### Your assignment
Give back every one of the records below word for word, changing nothing.
►
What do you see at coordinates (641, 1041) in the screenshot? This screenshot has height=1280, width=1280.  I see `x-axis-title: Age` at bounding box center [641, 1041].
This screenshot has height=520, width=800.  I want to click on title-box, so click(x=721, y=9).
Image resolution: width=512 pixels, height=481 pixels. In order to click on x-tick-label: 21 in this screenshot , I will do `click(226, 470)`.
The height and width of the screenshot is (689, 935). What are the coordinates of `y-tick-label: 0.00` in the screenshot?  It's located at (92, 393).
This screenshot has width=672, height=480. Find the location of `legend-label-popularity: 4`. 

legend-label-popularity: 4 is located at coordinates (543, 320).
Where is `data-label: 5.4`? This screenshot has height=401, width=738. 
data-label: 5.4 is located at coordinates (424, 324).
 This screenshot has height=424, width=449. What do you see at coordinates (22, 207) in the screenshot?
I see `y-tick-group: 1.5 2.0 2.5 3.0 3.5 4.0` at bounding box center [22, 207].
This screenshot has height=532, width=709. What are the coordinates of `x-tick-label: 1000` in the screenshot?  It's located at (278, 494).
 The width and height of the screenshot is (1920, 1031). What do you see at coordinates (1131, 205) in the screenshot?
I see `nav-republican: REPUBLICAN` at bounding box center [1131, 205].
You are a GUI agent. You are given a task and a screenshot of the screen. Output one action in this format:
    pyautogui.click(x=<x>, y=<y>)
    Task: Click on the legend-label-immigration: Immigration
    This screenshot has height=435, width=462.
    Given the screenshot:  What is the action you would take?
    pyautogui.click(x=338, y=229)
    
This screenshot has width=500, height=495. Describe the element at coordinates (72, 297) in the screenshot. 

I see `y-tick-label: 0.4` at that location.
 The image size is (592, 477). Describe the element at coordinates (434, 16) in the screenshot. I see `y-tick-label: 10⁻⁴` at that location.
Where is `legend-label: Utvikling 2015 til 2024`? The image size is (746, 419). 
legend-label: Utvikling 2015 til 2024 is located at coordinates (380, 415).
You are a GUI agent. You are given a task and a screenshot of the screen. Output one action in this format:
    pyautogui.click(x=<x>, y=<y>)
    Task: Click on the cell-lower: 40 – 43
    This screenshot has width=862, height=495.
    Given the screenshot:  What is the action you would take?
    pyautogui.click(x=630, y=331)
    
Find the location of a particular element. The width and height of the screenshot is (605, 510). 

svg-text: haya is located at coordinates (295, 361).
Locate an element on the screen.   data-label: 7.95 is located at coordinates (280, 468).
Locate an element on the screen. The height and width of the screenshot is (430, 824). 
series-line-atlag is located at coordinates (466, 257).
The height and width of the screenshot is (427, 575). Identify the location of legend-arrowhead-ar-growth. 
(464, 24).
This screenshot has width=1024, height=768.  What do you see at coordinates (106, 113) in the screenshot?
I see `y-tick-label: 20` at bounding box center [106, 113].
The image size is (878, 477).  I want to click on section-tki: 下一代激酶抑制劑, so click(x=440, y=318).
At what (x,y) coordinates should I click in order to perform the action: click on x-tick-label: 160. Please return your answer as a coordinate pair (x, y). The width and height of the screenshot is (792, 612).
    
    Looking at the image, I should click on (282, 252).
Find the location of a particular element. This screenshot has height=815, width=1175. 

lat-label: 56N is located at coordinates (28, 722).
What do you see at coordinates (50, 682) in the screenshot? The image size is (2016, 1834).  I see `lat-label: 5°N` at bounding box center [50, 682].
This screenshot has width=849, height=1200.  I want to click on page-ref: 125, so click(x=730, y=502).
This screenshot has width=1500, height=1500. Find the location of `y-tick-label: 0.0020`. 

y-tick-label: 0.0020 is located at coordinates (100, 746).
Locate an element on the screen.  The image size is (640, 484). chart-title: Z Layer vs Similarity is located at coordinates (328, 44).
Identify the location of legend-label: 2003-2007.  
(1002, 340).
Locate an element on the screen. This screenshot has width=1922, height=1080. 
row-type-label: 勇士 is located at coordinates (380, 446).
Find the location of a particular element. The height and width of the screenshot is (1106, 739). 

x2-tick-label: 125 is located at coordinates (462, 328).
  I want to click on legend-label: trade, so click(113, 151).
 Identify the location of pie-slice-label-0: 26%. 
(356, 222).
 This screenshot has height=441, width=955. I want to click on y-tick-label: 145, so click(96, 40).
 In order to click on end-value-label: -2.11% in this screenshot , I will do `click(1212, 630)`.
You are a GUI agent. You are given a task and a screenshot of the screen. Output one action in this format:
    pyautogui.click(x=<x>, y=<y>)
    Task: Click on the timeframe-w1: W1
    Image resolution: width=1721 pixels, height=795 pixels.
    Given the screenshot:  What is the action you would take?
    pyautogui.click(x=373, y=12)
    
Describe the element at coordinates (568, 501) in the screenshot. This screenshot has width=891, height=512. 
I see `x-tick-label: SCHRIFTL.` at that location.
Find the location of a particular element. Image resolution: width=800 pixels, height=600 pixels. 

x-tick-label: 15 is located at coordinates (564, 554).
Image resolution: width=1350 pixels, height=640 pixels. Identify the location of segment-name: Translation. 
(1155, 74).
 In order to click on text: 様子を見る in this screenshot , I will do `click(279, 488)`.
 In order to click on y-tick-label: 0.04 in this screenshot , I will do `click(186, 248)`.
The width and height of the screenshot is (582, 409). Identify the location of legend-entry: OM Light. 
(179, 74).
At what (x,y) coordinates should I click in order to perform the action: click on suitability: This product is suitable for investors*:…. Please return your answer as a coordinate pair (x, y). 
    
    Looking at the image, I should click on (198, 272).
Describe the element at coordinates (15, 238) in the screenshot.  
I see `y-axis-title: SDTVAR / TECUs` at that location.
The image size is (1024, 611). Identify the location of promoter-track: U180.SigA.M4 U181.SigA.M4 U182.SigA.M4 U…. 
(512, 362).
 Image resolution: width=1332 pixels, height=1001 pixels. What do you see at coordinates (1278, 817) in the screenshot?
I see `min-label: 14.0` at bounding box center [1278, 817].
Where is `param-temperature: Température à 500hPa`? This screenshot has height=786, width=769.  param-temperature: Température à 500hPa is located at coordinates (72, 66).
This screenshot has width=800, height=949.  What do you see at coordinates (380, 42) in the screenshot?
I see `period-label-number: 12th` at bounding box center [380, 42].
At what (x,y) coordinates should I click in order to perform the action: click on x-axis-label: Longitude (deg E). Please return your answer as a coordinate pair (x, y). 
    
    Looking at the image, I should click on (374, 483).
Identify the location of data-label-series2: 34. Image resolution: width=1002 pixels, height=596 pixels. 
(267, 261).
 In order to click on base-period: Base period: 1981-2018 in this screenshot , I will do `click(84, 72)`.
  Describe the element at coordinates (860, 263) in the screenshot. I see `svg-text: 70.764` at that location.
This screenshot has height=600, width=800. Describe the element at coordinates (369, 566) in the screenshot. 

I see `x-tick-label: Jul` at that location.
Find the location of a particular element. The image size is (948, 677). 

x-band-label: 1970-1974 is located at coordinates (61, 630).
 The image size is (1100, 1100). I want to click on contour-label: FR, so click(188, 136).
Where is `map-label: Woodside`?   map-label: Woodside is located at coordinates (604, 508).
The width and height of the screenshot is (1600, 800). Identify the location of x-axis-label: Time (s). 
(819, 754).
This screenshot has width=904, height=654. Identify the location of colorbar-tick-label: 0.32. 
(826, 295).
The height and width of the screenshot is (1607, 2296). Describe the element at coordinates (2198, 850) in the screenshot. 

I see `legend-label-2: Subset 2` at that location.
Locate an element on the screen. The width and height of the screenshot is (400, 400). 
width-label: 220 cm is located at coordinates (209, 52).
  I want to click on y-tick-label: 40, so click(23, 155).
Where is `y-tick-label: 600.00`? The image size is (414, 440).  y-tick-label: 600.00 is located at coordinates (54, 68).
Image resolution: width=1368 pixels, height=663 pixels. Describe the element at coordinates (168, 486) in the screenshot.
◄
### Solution to this task
What do you see at coordinates (641, 1041) in the screenshot? This screenshot has height=1280, width=1280.  I see `x-axis-title: Age` at bounding box center [641, 1041].
This screenshot has height=520, width=800.  I want to click on title-box, so click(x=721, y=9).
Image resolution: width=512 pixels, height=481 pixels. In order to click on x-tick-label: 21 in this screenshot , I will do `click(226, 470)`.
The height and width of the screenshot is (689, 935). What are the coordinates of `y-tick-label: 0.00` in the screenshot?  It's located at (92, 393).
This screenshot has width=672, height=480. Find the location of `legend-label-popularity: 4`. 

legend-label-popularity: 4 is located at coordinates (543, 320).
Where is `data-label: 5.4`? This screenshot has height=401, width=738. 
data-label: 5.4 is located at coordinates (424, 324).
 This screenshot has height=424, width=449. What do you see at coordinates (22, 207) in the screenshot?
I see `y-tick-group: 1.5 2.0 2.5 3.0 3.5 4.0` at bounding box center [22, 207].
This screenshot has height=532, width=709. What are the coordinates of `x-tick-label: 1000` in the screenshot?  It's located at (278, 494).
 The width and height of the screenshot is (1920, 1031). What do you see at coordinates (1131, 205) in the screenshot?
I see `nav-republican: REPUBLICAN` at bounding box center [1131, 205].
You are a GUI agent. You are given a task and a screenshot of the screen. Output one action in this format:
    pyautogui.click(x=<x>, y=<y>)
    Task: Click on the legend-label-immigration: Immigration
    This screenshot has height=435, width=462.
    Given the screenshot:  What is the action you would take?
    pyautogui.click(x=338, y=229)
    
This screenshot has width=500, height=495. Describe the element at coordinates (72, 297) in the screenshot. 

I see `y-tick-label: 0.4` at that location.
 The image size is (592, 477). Describe the element at coordinates (434, 16) in the screenshot. I see `y-tick-label: 10⁻⁴` at that location.
Where is `legend-label: Utvikling 2015 til 2024`? The image size is (746, 419). 
legend-label: Utvikling 2015 til 2024 is located at coordinates (380, 415).
You are a GUI agent. You are given a task and a screenshot of the screen. Output one action in this format:
    pyautogui.click(x=<x>, y=<y>)
    Task: Click on the cell-lower: 40 – 43
    This screenshot has width=862, height=495.
    Given the screenshot:  What is the action you would take?
    pyautogui.click(x=630, y=331)
    
Find the location of a particular element. The width and height of the screenshot is (605, 510). 

svg-text: haya is located at coordinates (295, 361).
Locate an element on the screen.   data-label: 7.95 is located at coordinates (280, 468).
Locate an element on the screen. The height and width of the screenshot is (430, 824). 
series-line-atlag is located at coordinates (466, 257).
The height and width of the screenshot is (427, 575). Identify the location of legend-arrowhead-ar-growth. 
(464, 24).
This screenshot has width=1024, height=768.  What do you see at coordinates (106, 113) in the screenshot?
I see `y-tick-label: 20` at bounding box center [106, 113].
The image size is (878, 477).  I want to click on section-tki: 下一代激酶抑制劑, so click(x=440, y=318).
At what (x,y) coordinates should I click in order to perform the action: click on x-tick-label: 160. Please return your answer as a coordinate pair (x, y). The width and height of the screenshot is (792, 612).
    
    Looking at the image, I should click on (282, 252).
Find the location of a particular element. This screenshot has height=815, width=1175. 

lat-label: 56N is located at coordinates (28, 722).
What do you see at coordinates (50, 682) in the screenshot? The image size is (2016, 1834).  I see `lat-label: 5°N` at bounding box center [50, 682].
This screenshot has width=849, height=1200.  I want to click on page-ref: 125, so click(x=730, y=502).
This screenshot has width=1500, height=1500. Find the location of `y-tick-label: 0.0020`. 

y-tick-label: 0.0020 is located at coordinates (100, 746).
Locate an element on the screen.  The image size is (640, 484). chart-title: Z Layer vs Similarity is located at coordinates (328, 44).
Identify the location of legend-label: 2003-2007.  
(1002, 340).
Locate an element on the screen. This screenshot has width=1922, height=1080. 
row-type-label: 勇士 is located at coordinates (380, 446).
Find the location of a particular element. The height and width of the screenshot is (1106, 739). 

x2-tick-label: 125 is located at coordinates (462, 328).
  I want to click on legend-label: trade, so click(113, 151).
 Identify the location of pie-slice-label-0: 26%. 
(356, 222).
 This screenshot has height=441, width=955. I want to click on y-tick-label: 145, so click(96, 40).
 In order to click on end-value-label: -2.11% in this screenshot , I will do `click(1212, 630)`.
You are a GUI agent. You are given a task and a screenshot of the screen. Output one action in this format:
    pyautogui.click(x=<x>, y=<y>)
    Task: Click on the timeframe-w1: W1
    Image resolution: width=1721 pixels, height=795 pixels.
    Given the screenshot:  What is the action you would take?
    pyautogui.click(x=373, y=12)
    
Describe the element at coordinates (568, 501) in the screenshot. This screenshot has width=891, height=512. 
I see `x-tick-label: SCHRIFTL.` at that location.
Find the location of a particular element. Image resolution: width=800 pixels, height=600 pixels. 

x-tick-label: 15 is located at coordinates (564, 554).
Image resolution: width=1350 pixels, height=640 pixels. Identify the location of segment-name: Translation. 
(1155, 74).
 In order to click on text: 様子を見る in this screenshot , I will do `click(279, 488)`.
 In order to click on y-tick-label: 0.04 in this screenshot , I will do `click(186, 248)`.
The width and height of the screenshot is (582, 409). Identify the location of legend-entry: OM Light. 
(179, 74).
At what (x,y) coordinates should I click in order to perform the action: click on suitability: This product is suitable for investors*:…. Please return your answer as a coordinate pair (x, y). 
    
    Looking at the image, I should click on (198, 272).
Describe the element at coordinates (15, 238) in the screenshot.  
I see `y-axis-title: SDTVAR / TECUs` at that location.
The image size is (1024, 611). Identify the location of promoter-track: U180.SigA.M4 U181.SigA.M4 U182.SigA.M4 U…. 
(512, 362).
 Image resolution: width=1332 pixels, height=1001 pixels. What do you see at coordinates (1278, 817) in the screenshot?
I see `min-label: 14.0` at bounding box center [1278, 817].
Where is `param-temperature: Température à 500hPa`? This screenshot has height=786, width=769.  param-temperature: Température à 500hPa is located at coordinates (72, 66).
This screenshot has width=800, height=949.  What do you see at coordinates (380, 42) in the screenshot?
I see `period-label-number: 12th` at bounding box center [380, 42].
At what (x,y) coordinates should I click in order to perform the action: click on x-axis-label: Longitude (deg E). Please return your answer as a coordinate pair (x, y). 
    
    Looking at the image, I should click on (374, 483).
Identify the location of data-label-series2: 34. Image resolution: width=1002 pixels, height=596 pixels. 
(267, 261).
 In order to click on base-period: Base period: 1981-2018 in this screenshot , I will do `click(84, 72)`.
  Describe the element at coordinates (860, 263) in the screenshot. I see `svg-text: 70.764` at that location.
This screenshot has height=600, width=800. Describe the element at coordinates (369, 566) in the screenshot. 

I see `x-tick-label: Jul` at that location.
Find the location of a particular element. The image size is (948, 677). 

x-band-label: 1970-1974 is located at coordinates (61, 630).
 The image size is (1100, 1100). I want to click on contour-label: FR, so click(188, 136).
Where is `map-label: Woodside`?   map-label: Woodside is located at coordinates (604, 508).
The width and height of the screenshot is (1600, 800). Identify the location of x-axis-label: Time (s). 
(819, 754).
This screenshot has width=904, height=654. Identify the location of colorbar-tick-label: 0.32. 
(826, 295).
The height and width of the screenshot is (1607, 2296). Describe the element at coordinates (2198, 850) in the screenshot. 

I see `legend-label-2: Subset 2` at that location.
Locate an element on the screen. The width and height of the screenshot is (400, 400). 
width-label: 220 cm is located at coordinates (209, 52).
  I want to click on y-tick-label: 40, so click(23, 155).
Where is `y-tick-label: 600.00`? The image size is (414, 440).  y-tick-label: 600.00 is located at coordinates (54, 68).
Image resolution: width=1368 pixels, height=663 pixels. Describe the element at coordinates (168, 486) in the screenshot.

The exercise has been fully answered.